▶ **EXERCISE DESCRIPTION**: Only the lines from the first line of the records through the line containing "Customize (33, 2555)" belong in the answer. Copy them exactly.

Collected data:
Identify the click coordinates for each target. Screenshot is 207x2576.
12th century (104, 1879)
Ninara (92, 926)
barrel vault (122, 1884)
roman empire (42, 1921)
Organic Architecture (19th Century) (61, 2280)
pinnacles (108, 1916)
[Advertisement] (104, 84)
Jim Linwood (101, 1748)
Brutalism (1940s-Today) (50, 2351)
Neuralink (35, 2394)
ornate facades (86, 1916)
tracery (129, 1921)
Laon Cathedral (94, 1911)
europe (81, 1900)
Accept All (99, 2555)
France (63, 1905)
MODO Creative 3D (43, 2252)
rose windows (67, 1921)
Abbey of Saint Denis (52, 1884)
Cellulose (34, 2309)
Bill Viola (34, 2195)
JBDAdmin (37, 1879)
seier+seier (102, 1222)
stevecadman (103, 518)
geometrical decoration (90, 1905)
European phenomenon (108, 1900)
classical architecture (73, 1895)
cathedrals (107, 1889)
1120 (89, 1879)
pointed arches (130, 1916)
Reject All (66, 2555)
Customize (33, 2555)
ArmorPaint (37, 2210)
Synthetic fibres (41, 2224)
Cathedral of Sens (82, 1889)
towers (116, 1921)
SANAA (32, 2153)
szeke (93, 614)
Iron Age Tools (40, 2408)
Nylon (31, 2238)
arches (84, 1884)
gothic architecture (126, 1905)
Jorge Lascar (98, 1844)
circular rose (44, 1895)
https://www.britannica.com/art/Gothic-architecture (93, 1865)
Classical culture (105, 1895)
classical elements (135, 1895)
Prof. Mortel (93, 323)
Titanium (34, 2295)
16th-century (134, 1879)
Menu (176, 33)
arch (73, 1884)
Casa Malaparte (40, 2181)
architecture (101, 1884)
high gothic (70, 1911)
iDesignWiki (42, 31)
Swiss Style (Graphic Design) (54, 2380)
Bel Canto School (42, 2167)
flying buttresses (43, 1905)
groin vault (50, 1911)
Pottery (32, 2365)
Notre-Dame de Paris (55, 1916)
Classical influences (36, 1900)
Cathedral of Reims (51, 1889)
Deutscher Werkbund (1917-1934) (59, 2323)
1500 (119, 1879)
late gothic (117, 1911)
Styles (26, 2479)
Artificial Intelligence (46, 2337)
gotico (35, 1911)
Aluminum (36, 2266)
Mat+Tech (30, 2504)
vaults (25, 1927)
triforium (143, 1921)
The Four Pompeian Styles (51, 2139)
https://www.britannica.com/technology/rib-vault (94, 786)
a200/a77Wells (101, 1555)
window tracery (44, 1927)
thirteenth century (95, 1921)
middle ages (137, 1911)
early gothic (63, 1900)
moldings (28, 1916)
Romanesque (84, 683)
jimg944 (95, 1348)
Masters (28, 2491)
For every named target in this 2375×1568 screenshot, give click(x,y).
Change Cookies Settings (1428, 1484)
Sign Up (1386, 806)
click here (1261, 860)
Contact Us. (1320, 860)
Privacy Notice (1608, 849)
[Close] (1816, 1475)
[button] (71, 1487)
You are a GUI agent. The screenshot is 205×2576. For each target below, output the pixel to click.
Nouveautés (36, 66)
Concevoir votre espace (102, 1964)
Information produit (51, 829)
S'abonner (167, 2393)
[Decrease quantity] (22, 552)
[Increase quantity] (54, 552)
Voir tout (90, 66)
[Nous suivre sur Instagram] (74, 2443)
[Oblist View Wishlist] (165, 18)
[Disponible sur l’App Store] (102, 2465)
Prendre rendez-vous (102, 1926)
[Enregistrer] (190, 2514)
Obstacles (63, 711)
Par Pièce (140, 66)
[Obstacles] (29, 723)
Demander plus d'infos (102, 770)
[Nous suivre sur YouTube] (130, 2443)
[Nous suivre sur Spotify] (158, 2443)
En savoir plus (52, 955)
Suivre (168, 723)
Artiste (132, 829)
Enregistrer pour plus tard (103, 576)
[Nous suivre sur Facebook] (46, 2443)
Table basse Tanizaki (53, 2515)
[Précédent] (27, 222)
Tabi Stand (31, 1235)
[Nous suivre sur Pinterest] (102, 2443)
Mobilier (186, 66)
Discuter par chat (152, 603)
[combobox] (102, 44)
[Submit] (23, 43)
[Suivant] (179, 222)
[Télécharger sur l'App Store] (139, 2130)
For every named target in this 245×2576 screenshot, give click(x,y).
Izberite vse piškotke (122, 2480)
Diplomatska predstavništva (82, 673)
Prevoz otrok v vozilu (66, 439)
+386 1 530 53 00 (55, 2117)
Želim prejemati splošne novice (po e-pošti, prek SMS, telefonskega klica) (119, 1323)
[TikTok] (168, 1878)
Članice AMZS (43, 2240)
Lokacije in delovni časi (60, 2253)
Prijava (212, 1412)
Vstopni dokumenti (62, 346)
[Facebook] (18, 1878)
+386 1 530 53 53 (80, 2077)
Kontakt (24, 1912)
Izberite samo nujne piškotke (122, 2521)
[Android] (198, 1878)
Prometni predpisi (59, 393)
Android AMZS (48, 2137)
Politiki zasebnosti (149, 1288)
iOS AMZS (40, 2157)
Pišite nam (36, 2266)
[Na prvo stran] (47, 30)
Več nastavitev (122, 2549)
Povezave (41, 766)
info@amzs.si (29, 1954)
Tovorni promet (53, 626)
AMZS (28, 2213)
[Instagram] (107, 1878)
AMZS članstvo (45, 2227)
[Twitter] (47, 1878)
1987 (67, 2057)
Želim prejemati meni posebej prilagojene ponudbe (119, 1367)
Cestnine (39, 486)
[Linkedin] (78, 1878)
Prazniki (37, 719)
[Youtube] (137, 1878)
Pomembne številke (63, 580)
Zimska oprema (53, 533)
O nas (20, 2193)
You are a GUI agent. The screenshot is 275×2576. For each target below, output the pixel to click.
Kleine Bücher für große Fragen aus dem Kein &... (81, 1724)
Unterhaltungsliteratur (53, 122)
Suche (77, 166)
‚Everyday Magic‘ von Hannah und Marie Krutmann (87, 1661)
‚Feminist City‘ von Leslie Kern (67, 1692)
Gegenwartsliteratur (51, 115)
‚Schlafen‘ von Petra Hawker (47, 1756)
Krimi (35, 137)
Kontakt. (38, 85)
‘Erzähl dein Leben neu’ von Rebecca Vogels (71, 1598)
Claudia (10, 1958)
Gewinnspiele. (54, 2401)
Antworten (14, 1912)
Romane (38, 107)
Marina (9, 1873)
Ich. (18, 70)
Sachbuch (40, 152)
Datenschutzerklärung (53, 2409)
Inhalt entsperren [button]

▶ **WRITTEN ANSWER**:
Identify the click coordinates for each target. Screenshot is 207x2576.
12th century (104, 1879)
Ninara (92, 926)
barrel vault (122, 1884)
roman empire (42, 1921)
Organic Architecture (19th Century) (61, 2280)
pinnacles (108, 1916)
[Advertisement] (104, 84)
Jim Linwood (101, 1748)
Brutalism (1940s-Today) (50, 2351)
Neuralink (35, 2394)
ornate facades (86, 1916)
tracery (129, 1921)
Laon Cathedral (94, 1911)
europe (81, 1900)
Accept All (99, 2555)
France (63, 1905)
MODO Creative 3D (43, 2252)
rose windows (67, 1921)
Abbey of Saint Denis (52, 1884)
Cellulose (34, 2309)
Bill Viola (34, 2195)
JBDAdmin (37, 1879)
seier+seier (102, 1222)
stevecadman (103, 518)
geometrical decoration (90, 1905)
European phenomenon (108, 1900)
classical architecture (73, 1895)
cathedrals (107, 1889)
1120 (89, 1879)
pointed arches (130, 1916)
Reject All (66, 2555)
Customize (33, 2555)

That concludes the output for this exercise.